Ottawa released its annual Immigration Levels Plan, with some significant changes that will curb net inflows in the coming years. To say that immigration has become one of the most significant economic issues in Canada would be an understatement; in fact, it might be right at the top given the large and widespread impacts. Here are some of the details and implications:
Permanent Immigration Targets Reduced
Annual permanent resident (PR) targets will be cut to 395k in 2025, slowing further to 365k by 2027. That’s down from an expected 485k this year, and a meaningful shift down from previously-planned levels of 500k per year going forward.
In terms of composition, cuts will be seen across the board, including economic immigrants under the Federal High Skilled program and Provincial Nominee Programs; as well as refugees and those under family programs.
Effectively this means that permanent immigration will go from adding 1.2 ppts per year to population growth to a cooler 0.9 ppts in the years ahead. While that seems like a modest trim, it’s symbolic, and makes hitting the temporary resident (TR) targets even tougher.
Temporary Resident Caps—The Crux of the Issue
For the first time, Ottawa is putting temporary resident targets in the official Immigration Levels Plan. This plan aims to reduce the share of TRs to 5% of the population by 2026 from just over 7% today. This is where the really significant impact lands as it implies net TR outflows of roughly 445k per year over the next two years. Ottawa has already announced reductions in international student intake levels. As well, restrictions on Temporary Foreign Worker hiring have been put in place in recent months. Priority will be placed on agricultural workers, and seasonal workers will not be impacted. TR inflows have been proportionally largest in Ontario and B.C.
Hitting these targets might prove to be a challenge, but it implies that overall Canadian population growth will run at about zero for the next two years. That would be a dramatic shift from above 3% today. TRs have accounted for the bulk of the explosion in the population, adding almost 2 ppts to Canadian population growth in the past year, or about 800k people.
Wide Ranging Implications
The biggest implication is that it will take stress off the economy and infrastructure that has become almost debilitating in recent years—think housing, services and infrastructure. The Bank of Canada views immigration as neutral for inflation over time. The latest Monetary Policy Report assumed population growth would slow to 1.5% through their projection horizon, so there is downside risk to that view if Ottawa carries out these targets.
While this move will dampen demand, all else equal—think spending in retail, food and telecom services—we need to dispel the narrative that slower population growth will be bad for the economy. Real GDP per capita has been stagnant on balance since 2016 while that in the U.S. has expanded by 16%. And, since 2022Q2, Canada’s per-capita output has fallen outright in seven of eight quarters. One can argue that the surge in TRs has diverted resources to housing, and allowed firms to lean on low-cost labour, at the expense of productivity.

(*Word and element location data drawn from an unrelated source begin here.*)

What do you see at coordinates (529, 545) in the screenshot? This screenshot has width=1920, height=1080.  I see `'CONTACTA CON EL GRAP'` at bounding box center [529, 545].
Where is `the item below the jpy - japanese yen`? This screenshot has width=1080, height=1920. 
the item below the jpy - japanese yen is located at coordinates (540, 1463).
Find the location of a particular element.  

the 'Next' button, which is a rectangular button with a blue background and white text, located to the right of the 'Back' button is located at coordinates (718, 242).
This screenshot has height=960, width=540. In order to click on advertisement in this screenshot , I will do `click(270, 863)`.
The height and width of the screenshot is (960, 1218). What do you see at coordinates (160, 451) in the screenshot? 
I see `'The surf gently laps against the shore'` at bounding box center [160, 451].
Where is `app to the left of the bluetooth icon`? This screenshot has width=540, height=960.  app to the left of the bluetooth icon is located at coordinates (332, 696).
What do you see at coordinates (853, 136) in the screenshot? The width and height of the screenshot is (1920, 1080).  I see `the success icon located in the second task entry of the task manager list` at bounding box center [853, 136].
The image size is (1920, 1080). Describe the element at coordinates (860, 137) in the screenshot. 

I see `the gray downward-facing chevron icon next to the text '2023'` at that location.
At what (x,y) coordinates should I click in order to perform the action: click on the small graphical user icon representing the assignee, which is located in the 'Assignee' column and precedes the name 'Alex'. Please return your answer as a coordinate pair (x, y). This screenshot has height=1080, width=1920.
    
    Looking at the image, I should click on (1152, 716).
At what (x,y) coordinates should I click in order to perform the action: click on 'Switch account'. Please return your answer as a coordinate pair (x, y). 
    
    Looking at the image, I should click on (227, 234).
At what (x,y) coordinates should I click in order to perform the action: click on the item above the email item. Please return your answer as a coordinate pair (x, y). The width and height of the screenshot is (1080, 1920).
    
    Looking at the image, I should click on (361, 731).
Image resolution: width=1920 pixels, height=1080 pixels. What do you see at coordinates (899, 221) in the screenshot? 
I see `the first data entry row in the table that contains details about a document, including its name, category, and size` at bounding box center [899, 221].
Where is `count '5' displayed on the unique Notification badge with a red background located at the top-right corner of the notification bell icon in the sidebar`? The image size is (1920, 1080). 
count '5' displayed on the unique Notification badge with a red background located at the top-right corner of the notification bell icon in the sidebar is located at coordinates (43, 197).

In the job market, slack is building as job creation can't keep up with labour supply growth. Consider that the 1.7 ppt increase in the unemployment rate since mid-2022 has been driven entirely by higher labour supply, while youth (15-24) unemployment surged above 14%. Newly-landed immigrants are themselves finding a tough job market, with unemployment in that cohort above 10%. While there are still pockets of skilled labour shortages within the Canadian economy (e.g., trades and health care), TR inflows are not adding much to that labour supply—in fact they are creating more demand. These changes should gradually take some slack out of the job market through slower labour supply growth.
For housing, this move will dampen price pressures and rents, all else equal (e.g., rate cuts and mortgage rules). That said, the sudden shift in TR inflows should clearly soften the rental market just as a torrent of supply is coming online in some regions (e.g., Toronto condos). Growth in average asking rent across Canada has slowed to just 2% y/y according to Rentals.ca, with outright declines seen in some markets. We’ve long argued that Canada has a housing demand problem. This policy change will be felt quickly, and will make other supply-side measures look almost like rounding error.